The Final Solution
Recommended Reading by Andria Regan
The Final Solution
Michael Chabon
(Fourth Estate)
Michael Chabon is the Pulitzer Prize winning author of The Amazing Adventures of Kavalier and Clay. This means nothing to me, however, in a world where Hilary Swank wins an Oscar for Boys Don’t Cry, and then follows it up with The Core…
Chabon’s follow-up, The Final Solution, reads a hiccup past 130 pages, and yet I feel I deserve the credit of having read something comparable to the 1,000 pages of Lonesome Dove, or even the first chapter of the Bible. His thoughts are massive and his language gigantic.

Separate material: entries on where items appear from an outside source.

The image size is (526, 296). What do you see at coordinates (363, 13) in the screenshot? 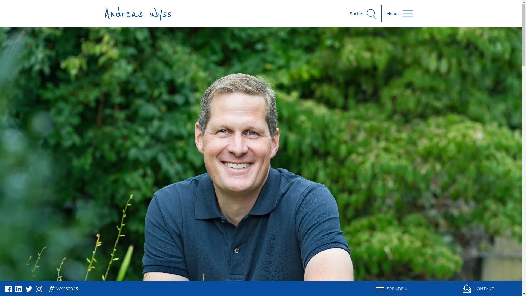
I see `'Suche'` at bounding box center [363, 13].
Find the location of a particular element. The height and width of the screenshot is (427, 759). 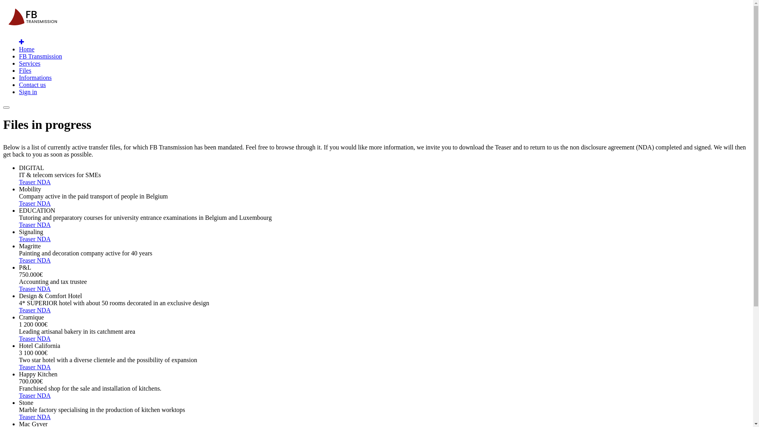

'NDA' is located at coordinates (37, 238).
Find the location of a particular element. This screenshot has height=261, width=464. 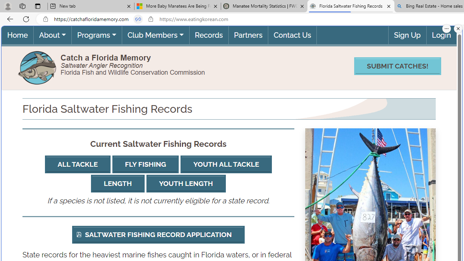

'SALTWATER FISHING RECORD APPLICATION' is located at coordinates (158, 234).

He describes around his subjects, making them recognizable only because we know the shape of all their surroundings; he sidesteps the assumptions associated with “mystery,” and more appropriately names his work, “a story of detection.”

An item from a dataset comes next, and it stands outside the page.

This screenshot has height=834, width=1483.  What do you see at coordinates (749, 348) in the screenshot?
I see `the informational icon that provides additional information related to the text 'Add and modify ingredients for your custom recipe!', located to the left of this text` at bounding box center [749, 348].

The Final Solution begins with a young, mute German refugee boy wandering the open lands of Sussex in 1944. His only companion is a parrot named Bruno whose song is a repetition of numbers. Next, and in no particular order: deception, murder, loss of faith, kidnapping, espionage, redemption and peace. The story begins guns a-blazin’, wrought with intrigue, and as with nearly all fantastic beginnings, there is no feasible way the finale can live up to the grandness of endless possibility. What makes the story live up to its own standard is the characters’ pure appeal and the degree of involvement Chabon requires of his readers. There is no skimming here; no assuming anything. You must absorb yourself in this book and enjoy the detection that every sentence demands from you. There is an entirely different world living in the head of Michael Chabon-one that he generously shares, and that I definitely want to be a part of.
My only regret in starting this book-as is the case with all great books-is that it eventually had to come to an end.